**About this exercise:**
Could you set down exactly the lines of the data below, starting at the one that holds "Task: Undock the Disassembly panel" and ending at the one that holds "Screen dimensions: 582x874", both included, and only those?

**Available data:**
::::::::::

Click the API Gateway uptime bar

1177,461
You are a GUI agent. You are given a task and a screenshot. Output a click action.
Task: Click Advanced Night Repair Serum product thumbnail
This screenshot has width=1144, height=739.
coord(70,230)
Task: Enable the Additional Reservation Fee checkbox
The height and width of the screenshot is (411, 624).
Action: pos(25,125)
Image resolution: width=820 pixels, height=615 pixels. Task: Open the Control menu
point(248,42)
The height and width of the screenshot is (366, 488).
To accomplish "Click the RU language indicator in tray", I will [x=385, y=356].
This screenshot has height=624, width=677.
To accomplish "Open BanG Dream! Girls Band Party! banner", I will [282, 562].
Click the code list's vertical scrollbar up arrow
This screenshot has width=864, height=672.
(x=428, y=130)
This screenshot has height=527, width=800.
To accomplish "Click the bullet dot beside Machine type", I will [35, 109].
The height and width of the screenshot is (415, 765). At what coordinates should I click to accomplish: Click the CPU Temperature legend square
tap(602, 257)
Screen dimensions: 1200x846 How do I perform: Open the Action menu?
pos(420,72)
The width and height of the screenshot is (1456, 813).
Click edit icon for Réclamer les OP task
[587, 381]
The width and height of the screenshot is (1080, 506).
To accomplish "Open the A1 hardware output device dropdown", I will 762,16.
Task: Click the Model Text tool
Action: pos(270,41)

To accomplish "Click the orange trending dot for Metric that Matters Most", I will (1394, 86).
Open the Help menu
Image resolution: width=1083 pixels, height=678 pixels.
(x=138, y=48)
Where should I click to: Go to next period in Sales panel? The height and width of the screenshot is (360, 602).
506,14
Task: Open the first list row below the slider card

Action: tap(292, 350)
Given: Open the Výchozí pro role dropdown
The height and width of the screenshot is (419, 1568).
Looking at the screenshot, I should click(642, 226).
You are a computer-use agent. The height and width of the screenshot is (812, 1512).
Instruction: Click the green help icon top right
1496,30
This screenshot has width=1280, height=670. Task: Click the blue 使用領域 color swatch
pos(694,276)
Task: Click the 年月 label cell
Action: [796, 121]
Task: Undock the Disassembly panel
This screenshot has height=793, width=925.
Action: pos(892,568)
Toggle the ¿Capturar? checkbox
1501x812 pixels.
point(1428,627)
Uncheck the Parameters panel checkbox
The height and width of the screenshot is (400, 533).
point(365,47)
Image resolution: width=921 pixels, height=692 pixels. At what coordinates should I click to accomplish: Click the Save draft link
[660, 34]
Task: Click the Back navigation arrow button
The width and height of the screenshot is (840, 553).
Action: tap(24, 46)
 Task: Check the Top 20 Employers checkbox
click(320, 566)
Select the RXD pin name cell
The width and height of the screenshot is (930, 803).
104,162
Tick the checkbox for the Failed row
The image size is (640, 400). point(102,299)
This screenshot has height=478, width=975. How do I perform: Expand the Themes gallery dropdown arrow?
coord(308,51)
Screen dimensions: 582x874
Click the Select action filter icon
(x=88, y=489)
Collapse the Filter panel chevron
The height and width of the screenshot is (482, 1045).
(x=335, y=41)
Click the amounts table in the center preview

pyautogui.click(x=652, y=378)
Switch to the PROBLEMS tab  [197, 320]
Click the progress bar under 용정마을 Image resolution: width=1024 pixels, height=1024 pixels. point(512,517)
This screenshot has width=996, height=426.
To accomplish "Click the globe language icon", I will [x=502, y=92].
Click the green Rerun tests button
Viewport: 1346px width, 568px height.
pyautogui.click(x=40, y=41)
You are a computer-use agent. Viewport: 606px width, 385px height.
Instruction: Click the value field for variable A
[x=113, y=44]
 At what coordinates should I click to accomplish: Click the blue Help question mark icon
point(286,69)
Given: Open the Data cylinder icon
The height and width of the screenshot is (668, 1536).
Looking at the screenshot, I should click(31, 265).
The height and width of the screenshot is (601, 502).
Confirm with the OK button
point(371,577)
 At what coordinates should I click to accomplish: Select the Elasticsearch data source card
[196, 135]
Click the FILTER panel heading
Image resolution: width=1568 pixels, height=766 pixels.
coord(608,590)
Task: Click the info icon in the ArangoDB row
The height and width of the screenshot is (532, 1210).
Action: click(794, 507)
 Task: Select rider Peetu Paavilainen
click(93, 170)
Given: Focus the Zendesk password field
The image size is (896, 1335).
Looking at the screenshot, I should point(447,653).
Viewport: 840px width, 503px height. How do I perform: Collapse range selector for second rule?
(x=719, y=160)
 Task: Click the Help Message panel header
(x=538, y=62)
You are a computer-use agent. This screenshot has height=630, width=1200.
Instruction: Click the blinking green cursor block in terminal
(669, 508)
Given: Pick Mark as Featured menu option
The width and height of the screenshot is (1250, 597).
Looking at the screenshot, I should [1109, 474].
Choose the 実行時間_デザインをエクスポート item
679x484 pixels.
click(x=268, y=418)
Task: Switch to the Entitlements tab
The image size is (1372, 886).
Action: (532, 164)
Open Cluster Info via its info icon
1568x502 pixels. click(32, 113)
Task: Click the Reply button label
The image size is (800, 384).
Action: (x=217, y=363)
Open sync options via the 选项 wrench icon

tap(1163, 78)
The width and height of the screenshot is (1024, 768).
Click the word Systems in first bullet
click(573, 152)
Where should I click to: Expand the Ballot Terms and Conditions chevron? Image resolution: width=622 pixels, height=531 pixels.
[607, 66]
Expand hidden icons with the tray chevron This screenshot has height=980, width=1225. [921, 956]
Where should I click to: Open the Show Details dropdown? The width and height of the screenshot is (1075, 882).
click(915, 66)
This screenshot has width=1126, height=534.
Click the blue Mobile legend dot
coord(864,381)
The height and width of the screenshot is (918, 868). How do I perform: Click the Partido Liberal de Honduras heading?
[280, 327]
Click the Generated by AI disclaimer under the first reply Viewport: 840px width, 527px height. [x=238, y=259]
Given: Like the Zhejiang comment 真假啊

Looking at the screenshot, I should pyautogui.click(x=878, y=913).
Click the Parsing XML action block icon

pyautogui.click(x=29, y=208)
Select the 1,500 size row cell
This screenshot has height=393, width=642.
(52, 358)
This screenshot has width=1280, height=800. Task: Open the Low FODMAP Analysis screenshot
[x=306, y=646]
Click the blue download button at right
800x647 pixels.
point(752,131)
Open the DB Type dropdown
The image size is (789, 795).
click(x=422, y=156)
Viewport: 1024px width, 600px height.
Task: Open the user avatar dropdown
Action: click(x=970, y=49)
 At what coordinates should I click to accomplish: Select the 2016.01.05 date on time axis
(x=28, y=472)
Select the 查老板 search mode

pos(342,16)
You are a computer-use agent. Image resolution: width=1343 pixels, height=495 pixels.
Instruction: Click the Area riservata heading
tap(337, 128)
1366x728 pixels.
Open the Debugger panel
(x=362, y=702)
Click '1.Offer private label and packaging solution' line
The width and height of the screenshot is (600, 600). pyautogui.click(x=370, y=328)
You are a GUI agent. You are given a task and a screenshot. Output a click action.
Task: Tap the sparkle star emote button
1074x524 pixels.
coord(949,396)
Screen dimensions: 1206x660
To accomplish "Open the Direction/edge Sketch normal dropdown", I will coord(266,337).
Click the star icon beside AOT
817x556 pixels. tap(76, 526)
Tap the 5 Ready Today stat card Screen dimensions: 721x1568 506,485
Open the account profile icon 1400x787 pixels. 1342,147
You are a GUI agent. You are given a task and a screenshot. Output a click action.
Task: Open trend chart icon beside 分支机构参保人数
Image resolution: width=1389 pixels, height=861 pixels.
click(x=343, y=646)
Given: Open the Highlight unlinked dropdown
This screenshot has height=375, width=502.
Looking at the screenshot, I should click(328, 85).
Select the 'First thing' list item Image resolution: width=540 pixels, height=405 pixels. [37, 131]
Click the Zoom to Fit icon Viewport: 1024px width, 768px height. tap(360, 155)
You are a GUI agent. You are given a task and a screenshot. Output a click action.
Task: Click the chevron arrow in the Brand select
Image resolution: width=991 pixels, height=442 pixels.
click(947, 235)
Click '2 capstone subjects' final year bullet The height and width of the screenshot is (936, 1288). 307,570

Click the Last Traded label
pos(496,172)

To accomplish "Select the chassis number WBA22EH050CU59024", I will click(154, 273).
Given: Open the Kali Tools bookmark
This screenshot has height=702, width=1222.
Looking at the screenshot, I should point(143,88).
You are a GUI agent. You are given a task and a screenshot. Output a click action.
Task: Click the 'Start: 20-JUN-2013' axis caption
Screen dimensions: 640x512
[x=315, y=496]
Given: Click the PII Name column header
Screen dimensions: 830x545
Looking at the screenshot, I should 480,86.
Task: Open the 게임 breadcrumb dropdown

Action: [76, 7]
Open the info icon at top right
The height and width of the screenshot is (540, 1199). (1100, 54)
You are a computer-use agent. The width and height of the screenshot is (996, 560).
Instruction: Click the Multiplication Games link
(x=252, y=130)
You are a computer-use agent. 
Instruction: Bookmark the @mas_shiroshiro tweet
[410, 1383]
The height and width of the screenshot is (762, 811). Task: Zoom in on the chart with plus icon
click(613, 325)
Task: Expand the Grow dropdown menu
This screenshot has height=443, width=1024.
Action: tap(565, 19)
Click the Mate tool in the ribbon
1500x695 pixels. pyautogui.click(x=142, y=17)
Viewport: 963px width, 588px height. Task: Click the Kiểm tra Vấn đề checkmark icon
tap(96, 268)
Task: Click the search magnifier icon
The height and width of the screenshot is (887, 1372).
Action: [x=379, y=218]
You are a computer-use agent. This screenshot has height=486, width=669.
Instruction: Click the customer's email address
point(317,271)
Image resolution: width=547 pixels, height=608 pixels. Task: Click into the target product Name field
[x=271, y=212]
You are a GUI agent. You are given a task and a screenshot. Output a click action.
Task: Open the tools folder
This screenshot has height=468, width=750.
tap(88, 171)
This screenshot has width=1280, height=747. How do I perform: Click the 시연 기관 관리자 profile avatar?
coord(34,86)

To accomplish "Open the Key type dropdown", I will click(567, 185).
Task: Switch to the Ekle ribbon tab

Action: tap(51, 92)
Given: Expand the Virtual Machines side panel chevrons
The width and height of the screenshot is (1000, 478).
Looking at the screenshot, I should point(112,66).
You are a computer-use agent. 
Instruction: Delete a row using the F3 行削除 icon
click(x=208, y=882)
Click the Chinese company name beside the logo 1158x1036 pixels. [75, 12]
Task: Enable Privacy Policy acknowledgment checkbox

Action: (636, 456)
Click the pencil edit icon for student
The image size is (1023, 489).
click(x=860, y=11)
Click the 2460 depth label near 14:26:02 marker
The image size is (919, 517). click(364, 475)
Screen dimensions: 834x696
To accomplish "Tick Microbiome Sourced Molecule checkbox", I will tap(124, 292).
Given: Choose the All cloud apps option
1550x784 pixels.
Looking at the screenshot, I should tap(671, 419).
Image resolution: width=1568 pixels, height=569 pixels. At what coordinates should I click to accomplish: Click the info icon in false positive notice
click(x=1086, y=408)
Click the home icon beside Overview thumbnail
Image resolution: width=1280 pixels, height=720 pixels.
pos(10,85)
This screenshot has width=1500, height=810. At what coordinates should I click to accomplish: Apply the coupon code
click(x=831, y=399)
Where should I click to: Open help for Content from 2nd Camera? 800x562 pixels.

::::::::::

**Answer to this problem:**
Task: Undock the Disassembly panel
This screenshot has height=793, width=925.
Action: pos(892,568)
Toggle the ¿Capturar? checkbox
1501x812 pixels.
point(1428,627)
Uncheck the Parameters panel checkbox
The height and width of the screenshot is (400, 533).
point(365,47)
Image resolution: width=921 pixels, height=692 pixels. At what coordinates should I click to accomplish: Click the Save draft link
[660, 34]
Task: Click the Back navigation arrow button
The width and height of the screenshot is (840, 553).
Action: tap(24, 46)
 Task: Check the Top 20 Employers checkbox
click(320, 566)
Select the RXD pin name cell
The width and height of the screenshot is (930, 803).
104,162
Tick the checkbox for the Failed row
The image size is (640, 400). point(102,299)
This screenshot has height=478, width=975. How do I perform: Expand the Themes gallery dropdown arrow?
coord(308,51)
Screen dimensions: 582x874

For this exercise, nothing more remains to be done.